OOS 22-6
Microbial decomposition of dead grassland roots and its influence on the carbon cycle under changing precipitation patterns

Tuesday, August 11, 2015: 9:50 AM
341, Baltimore Convention Center
Caryl Ann Becerra, Department of Ecology, Evolution and Marine Biology, University of California, Santa Barbara, Santa Barbara, CA
Joshua P. Schimel, Ecology, Evolution & Marine Biology, University of California, Santa Barbara, Santa Barbara, CA

Decomposition of dead roots is a primary contributor to soil organic carbon, particularly in grasslands where soil C pools are typically large. However, grasslands occur where precipitation is somewhat limited and often erratic; changing precipitation patterns may alter decomposition dynamics and the fate of root carbon. To assess the impact of changing precipitation patterns, we constructed microcosms with grassland soil collected from the UCSB Sedgwick Reserve, an active and long-term research site, and dead roots from greenhouse-grown grass, Bromus diandrus. Microcosms were wetted continuously, every seven days, or every twenty days. Sets of microcosms were periodically deconstructed to assess the soil versus the roots-associated microbial community and its function. 

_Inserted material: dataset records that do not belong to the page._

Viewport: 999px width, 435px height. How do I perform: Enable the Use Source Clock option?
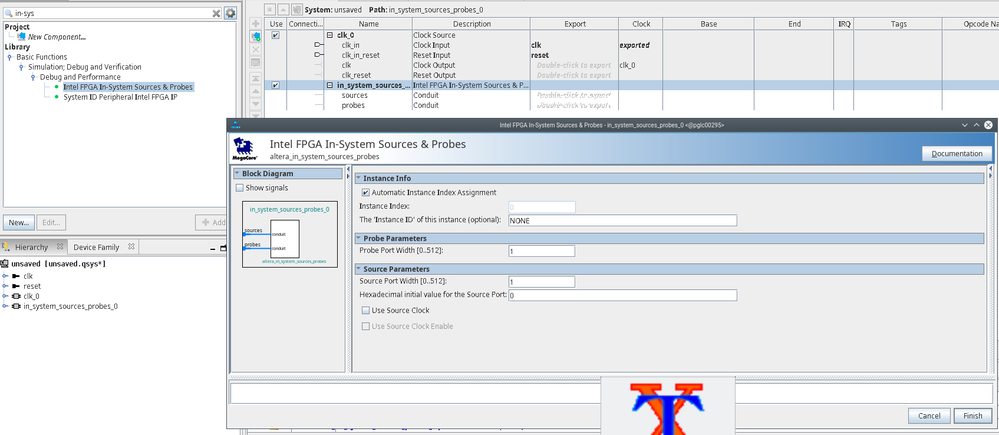pyautogui.click(x=365, y=311)
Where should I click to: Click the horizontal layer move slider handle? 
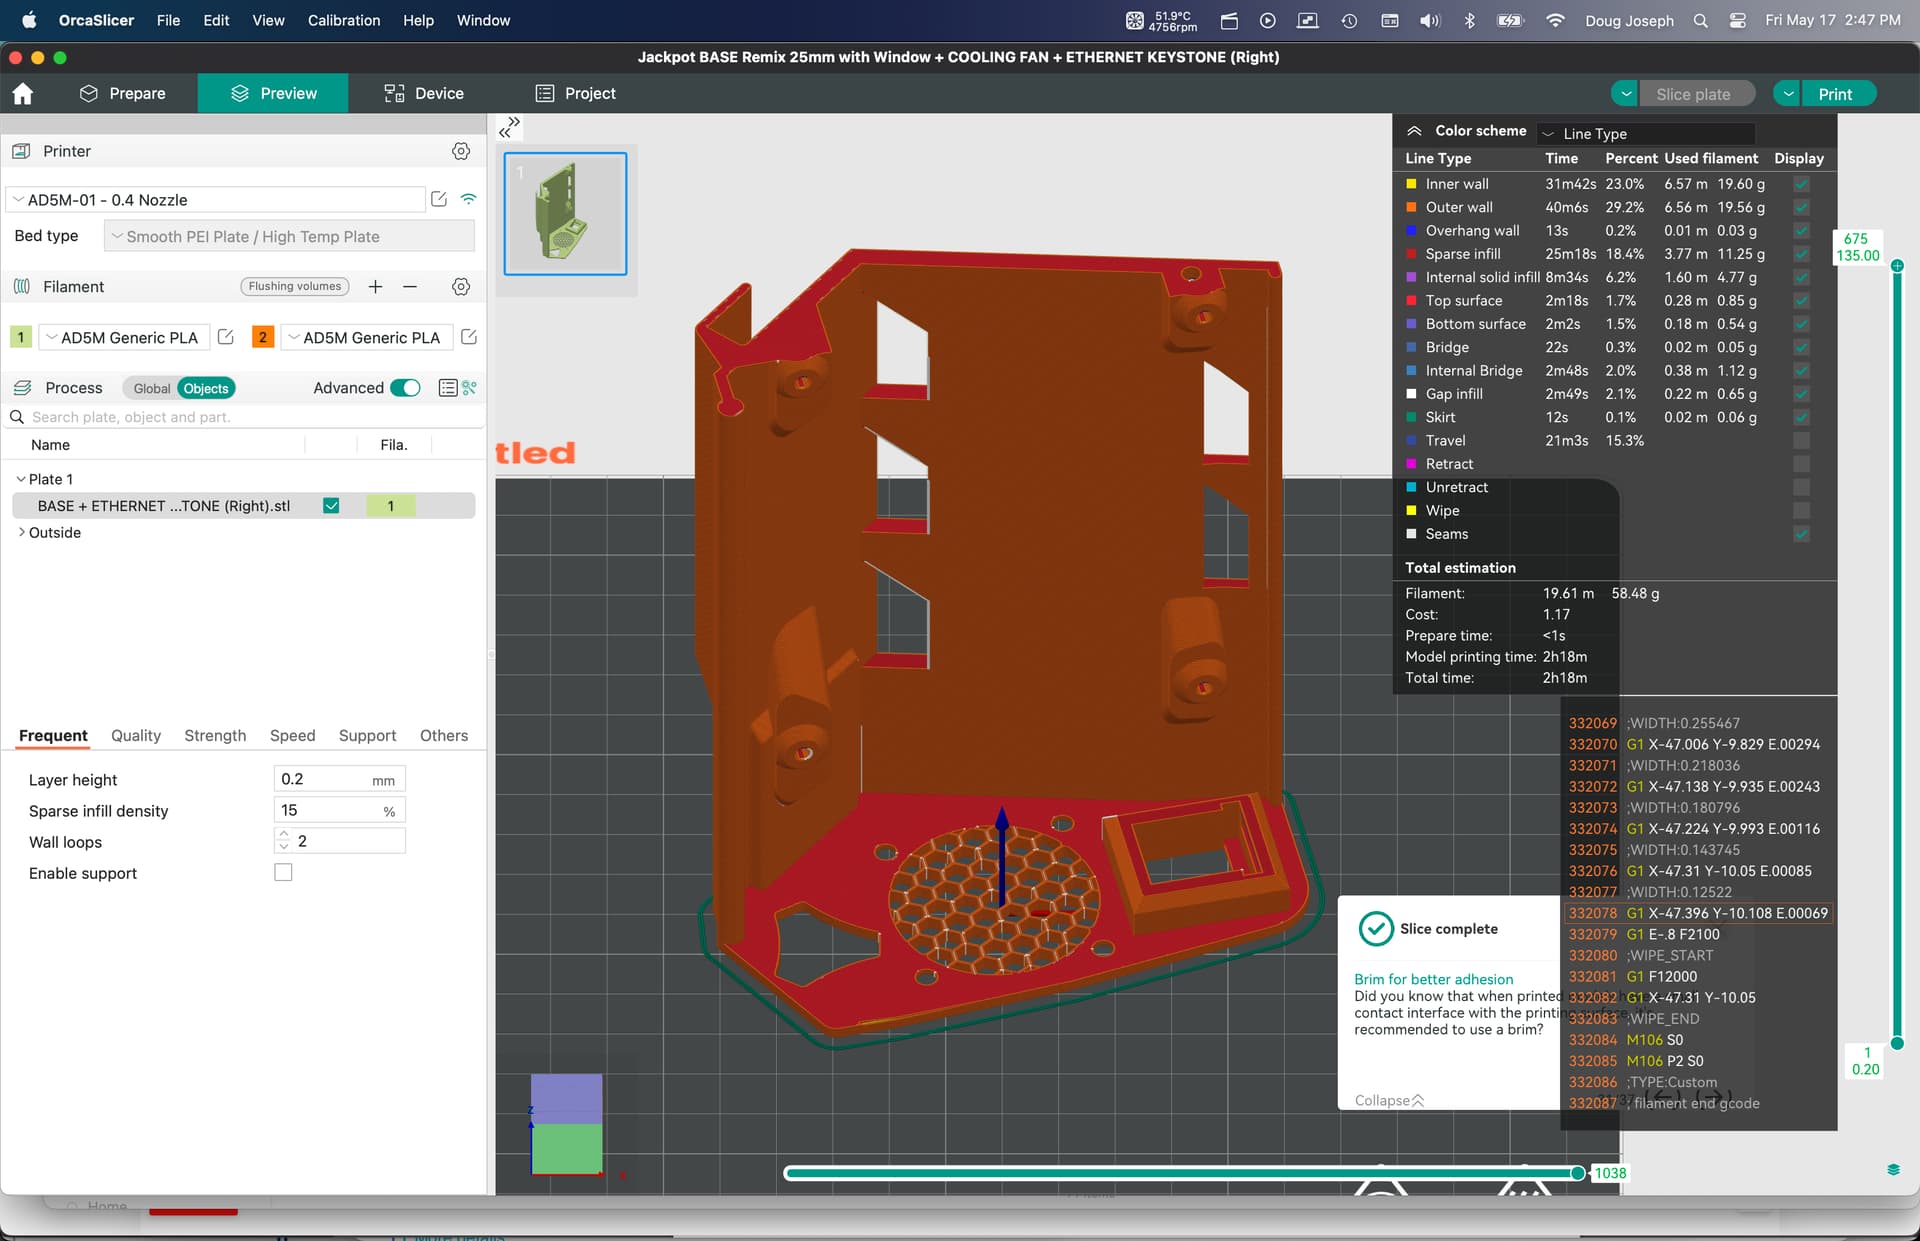click(x=1578, y=1173)
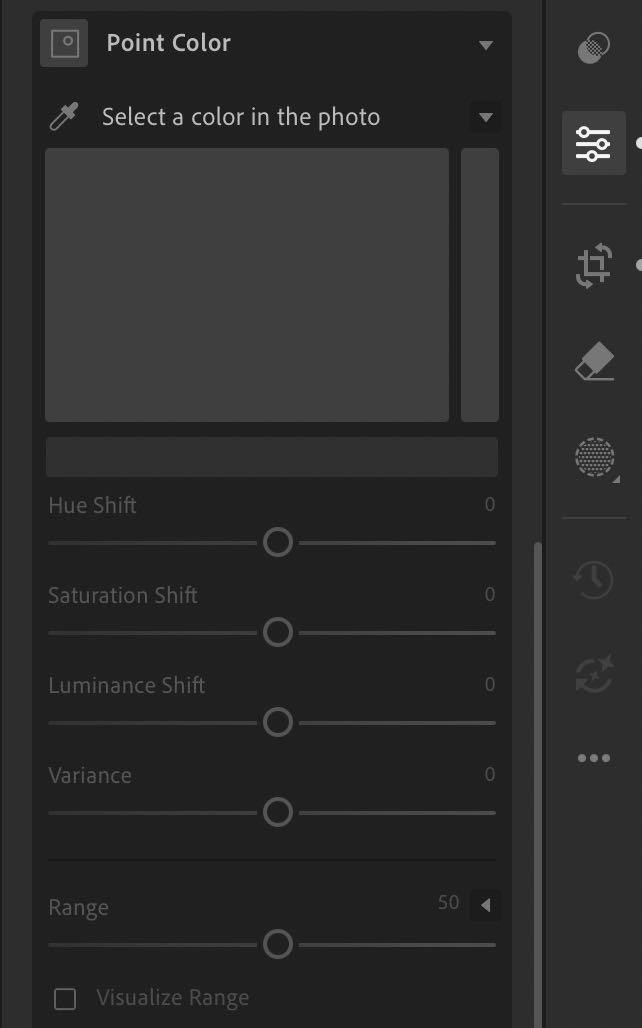Click the Presets overlapping circles icon

593,48
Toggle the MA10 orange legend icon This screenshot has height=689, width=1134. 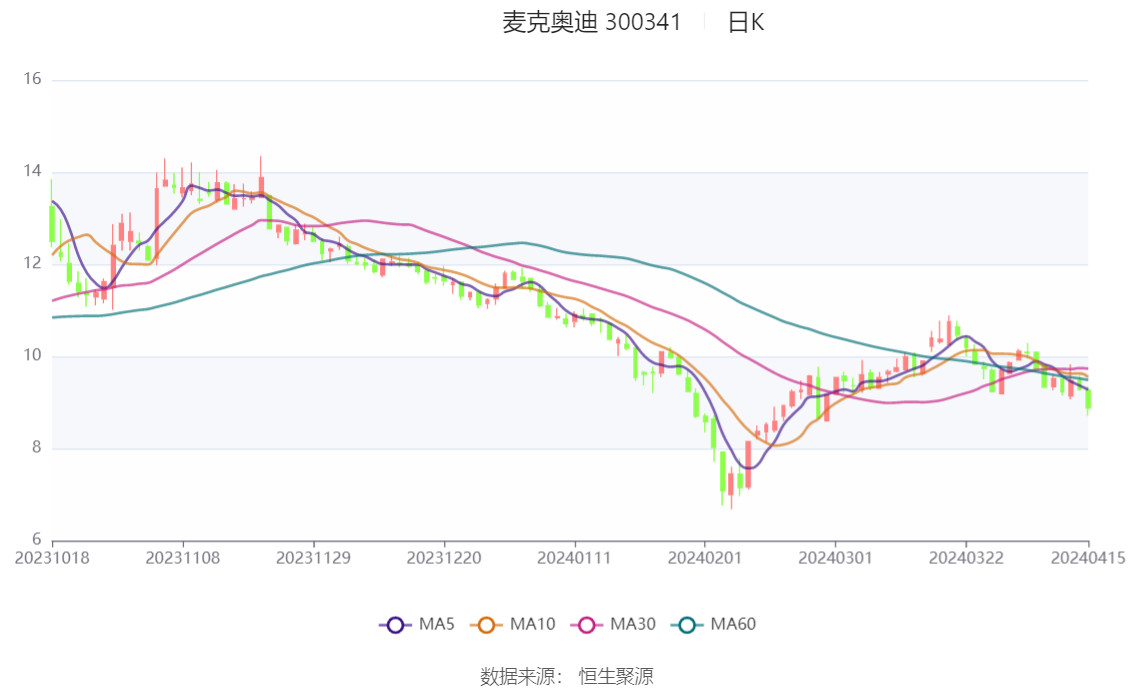[486, 625]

Differences in respiration rates of microcosms continuously wetted or wetted every 7 days versus microcosms wetted every 20 days existed for the first 70 days. After which, no differences in respiration rates were seen with microcosms containing roots and the no-roots control. Relatedly, after a 70% roots mass loss by day 50, there was no difference in the respiration rate of microcosms containing roots and the no roots control. More than half of the roots mass loss had occurred by 30 days.  By the end of the incubation period, the roots mass loss in continuously wet and 7-day wetted microcosms were over 80% compared to 67% for the microcosms wetted every 20 days. Microbial biomass in the soil were constant over time and showed no difference in treatment except with the no roots control during the first half of the incubation period. Hydrolytic enzyme activities (b-1,4-glucosidase; a-1,4-glucosidase; b-1,4-xylosidase; b-1,4-cellobiosidase) on the roots versus the soil attached to the roots were over an order greater and decreased faster with the exception of N-acetyl-glucosaminidase and acid phosphatase. Oxidative enzyme activities (phenol oxidase and peroxidase) on the roots versus the soil were also an order of magnitude greater, however the activities were constant over time regardless of the treatment, whereas the activities in the soil increased then decreased after 50 days. Our results suggest that the frequency of precipitation affects early root decomposition and long-term soil carbon storage of dead roots relatively unaffected by changing precipitation patterns.